Growing up with a disabled mother
Posted by mandyf on March 7, 2013
Growing up with a disabled mother is only an issue if one of two conditions applies to it which are that they make an issue of it, or the child makes an issue of it. If neither of those applies then having a disabled parent is not that unlike having a regularly abled parent. Sure there are people that point out a disabled parent has things that perhaps they cannot do, but they rarely look to things that they can do which is far more important.
Having grown up with a disabled mother I never had the opportunity to dwell on it, that was just the way things were and I accepted that. There may have been times for instance that she couldn’t get in the pool, but that didn’t stop her from being at the pool. Maybe she couldn’t get up and teach me how to dance when all the kids were eager to learn because we all wanted to mimic the moves of our favorite character from Grease, but she could be there and tell me what to do and show me as best she could. There were times she couldn’t even get out of bed because the energy just wasn’t there, but that didn’t stop her from still spending time with me whether that meant I crawled into bed alongside her to watch television, read to her, knit an afghan with her, or just talk. Physical activities she may not have always been able to give me, but time was always available and in retrospect far more valuable.
A mother that is physically or emotionally challenged is in some ways a blessing to have. There are certain things they may not be able to do, but what they can, they give in abundance. They set an early example that we are not defined by our limitations, and the only limitations we have are the ones we accept. I learned very quickly that being a good parent did not hinge on being able to do all the little things that a perceived “normal” parent could do, but rather doing everything that could be done. There is no diagnosed impediment to giving love, support, or friendship after-all.
They say people can be cruel to the disabled, not they always mean to, but sometimes glances that linger too long, comments that weren’t meant to be heard, or any number of subtle things can cut like a knife. Growing up with a disabled mother I witnessed this first hand. What I also witnessed was the appropriate way to deal with such things which is a lesson that carried over to many areas of life. When someone was rude to her, she made them aware that their words or actions hurt, but she refused to allow that hurt to linger. If they didn’t care that they had hurt her she gave them her pity for knowing and still not caring. When someone did not understand her condition she took the time to explain it so that they next time they found them self in a similar situation they would know how to react and know that although there may be some visible differences, the unseen portions were just the same as anyone else.
Growing up with a disabled mother also goes a long way to teaching a child about self reliance, maturity, and in a way the realities of life. A child that sees a disabled parent that constantly does their best to care for them self and their family without regard to how the outside world may view them provides a child with a role model that there is no such thing as disabled really, but rather those that are differently abled. Anyone that has spent sufficient time with such people are often amazed at how many ways these people find to carry out tasks that most would expect impossible for them to do. Living with a disabled parent aids in maturing a child as it is quickly learned there is a right and wrong way to do things and to act towards others.
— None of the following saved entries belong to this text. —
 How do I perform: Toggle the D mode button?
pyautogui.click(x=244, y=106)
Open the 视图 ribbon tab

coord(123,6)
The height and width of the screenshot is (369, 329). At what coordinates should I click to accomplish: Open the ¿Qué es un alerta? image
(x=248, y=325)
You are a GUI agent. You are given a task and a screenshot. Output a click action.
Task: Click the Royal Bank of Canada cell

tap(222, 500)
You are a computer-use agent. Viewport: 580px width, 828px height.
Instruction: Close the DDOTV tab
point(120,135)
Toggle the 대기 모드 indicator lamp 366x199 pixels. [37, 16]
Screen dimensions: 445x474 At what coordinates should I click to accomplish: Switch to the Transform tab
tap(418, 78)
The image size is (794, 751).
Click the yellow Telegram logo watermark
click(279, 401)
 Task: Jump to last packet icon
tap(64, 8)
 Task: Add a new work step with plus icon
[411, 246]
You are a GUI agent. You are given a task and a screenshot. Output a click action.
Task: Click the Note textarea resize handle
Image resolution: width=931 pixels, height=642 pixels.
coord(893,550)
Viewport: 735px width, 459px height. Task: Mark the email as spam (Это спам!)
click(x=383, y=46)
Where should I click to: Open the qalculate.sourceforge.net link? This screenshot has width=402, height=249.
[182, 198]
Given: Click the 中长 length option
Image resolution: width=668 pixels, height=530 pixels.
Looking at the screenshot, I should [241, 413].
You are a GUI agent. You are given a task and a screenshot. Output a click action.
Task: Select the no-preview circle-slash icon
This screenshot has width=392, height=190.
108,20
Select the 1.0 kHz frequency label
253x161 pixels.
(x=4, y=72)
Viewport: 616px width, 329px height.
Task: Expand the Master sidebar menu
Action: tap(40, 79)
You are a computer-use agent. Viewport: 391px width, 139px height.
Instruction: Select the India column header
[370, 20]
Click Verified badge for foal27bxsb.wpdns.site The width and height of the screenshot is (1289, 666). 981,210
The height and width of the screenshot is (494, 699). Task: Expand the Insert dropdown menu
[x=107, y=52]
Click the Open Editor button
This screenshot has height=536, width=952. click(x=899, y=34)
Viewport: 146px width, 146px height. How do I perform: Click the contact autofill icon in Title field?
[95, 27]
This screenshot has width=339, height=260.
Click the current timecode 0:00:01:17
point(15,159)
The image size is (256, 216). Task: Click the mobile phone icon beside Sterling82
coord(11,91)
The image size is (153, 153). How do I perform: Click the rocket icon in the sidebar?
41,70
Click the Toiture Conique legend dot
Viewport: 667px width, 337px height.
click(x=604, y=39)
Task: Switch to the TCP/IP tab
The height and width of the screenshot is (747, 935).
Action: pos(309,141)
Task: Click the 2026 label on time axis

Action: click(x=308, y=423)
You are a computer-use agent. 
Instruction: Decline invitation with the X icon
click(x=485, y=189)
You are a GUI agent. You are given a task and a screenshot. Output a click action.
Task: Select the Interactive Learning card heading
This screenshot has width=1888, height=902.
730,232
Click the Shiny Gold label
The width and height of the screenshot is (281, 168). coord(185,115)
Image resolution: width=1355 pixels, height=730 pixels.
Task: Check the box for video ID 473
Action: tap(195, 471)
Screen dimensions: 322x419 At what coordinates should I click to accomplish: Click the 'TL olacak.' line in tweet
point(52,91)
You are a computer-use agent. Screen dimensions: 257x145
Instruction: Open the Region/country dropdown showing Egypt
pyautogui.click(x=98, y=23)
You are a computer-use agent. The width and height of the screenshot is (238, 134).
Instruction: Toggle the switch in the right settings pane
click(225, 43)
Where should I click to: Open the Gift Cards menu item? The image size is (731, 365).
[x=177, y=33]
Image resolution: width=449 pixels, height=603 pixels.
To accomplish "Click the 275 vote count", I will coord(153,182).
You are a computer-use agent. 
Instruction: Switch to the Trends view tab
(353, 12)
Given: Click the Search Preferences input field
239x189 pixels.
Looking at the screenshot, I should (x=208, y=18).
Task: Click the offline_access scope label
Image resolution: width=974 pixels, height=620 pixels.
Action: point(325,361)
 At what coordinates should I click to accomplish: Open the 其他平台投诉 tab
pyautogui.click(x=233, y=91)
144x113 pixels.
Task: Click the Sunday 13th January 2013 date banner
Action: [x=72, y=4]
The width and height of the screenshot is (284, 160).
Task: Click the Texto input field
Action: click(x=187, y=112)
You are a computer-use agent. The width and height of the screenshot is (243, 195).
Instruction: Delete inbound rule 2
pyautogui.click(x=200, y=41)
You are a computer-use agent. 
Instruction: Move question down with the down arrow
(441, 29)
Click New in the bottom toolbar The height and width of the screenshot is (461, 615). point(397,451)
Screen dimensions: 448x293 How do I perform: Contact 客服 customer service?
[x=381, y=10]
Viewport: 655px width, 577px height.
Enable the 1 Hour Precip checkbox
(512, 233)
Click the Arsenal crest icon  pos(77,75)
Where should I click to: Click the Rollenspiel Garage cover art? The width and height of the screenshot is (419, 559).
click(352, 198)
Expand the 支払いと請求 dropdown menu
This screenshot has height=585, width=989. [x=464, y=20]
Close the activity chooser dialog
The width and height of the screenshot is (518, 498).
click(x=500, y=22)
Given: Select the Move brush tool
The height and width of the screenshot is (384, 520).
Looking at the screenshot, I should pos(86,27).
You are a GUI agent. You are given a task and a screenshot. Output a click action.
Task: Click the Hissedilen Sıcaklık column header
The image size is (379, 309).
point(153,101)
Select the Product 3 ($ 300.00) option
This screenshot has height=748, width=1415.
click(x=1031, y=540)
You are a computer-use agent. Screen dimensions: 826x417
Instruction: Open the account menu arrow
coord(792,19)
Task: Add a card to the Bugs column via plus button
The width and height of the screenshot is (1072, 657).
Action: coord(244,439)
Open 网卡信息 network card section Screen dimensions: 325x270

It is quickly understood that there is a time for play and a time to be serious and to not mix the the two. Finally although some see it is a negative, learning the realities of life is not a negative thing for a child. Not everything comes wrapped in neat little perfect boxes with bows and ribbons. That does not however mean that those things do not hold great beauty inside. A child learns life is not always easy, but that it is worth living and it is what you make of it.
I used to spend time wondering if life would have been better growing up with a mother that didn’t face the challenges she did, I think all children in that position do from time to time. I wonder if my own daughter thinks that of me since as fate would have it I became a disabled mother too. I wonder if she is missing out on something that I otherwise could have provided for her had I been more able. Those thoughts though are quickly dismissed and the main reason is because I have an example to look back to, my own mother. While I certainly would have wished better health for her, I saw that she never allowed her challenges to stop her from doing everything she was capable of. I in turn use her example to do all I am capable of. If I am lucky, my daughter will continue to grow up healthy, have her own family, and do all she is capable of for them. Hopefully she will not face any disabilities of her own, if she does however i am sure she will still be equipped to be a great mother, She has had plenty of examples that being a good mother is about giving what you can and not dwelling on what you can’t.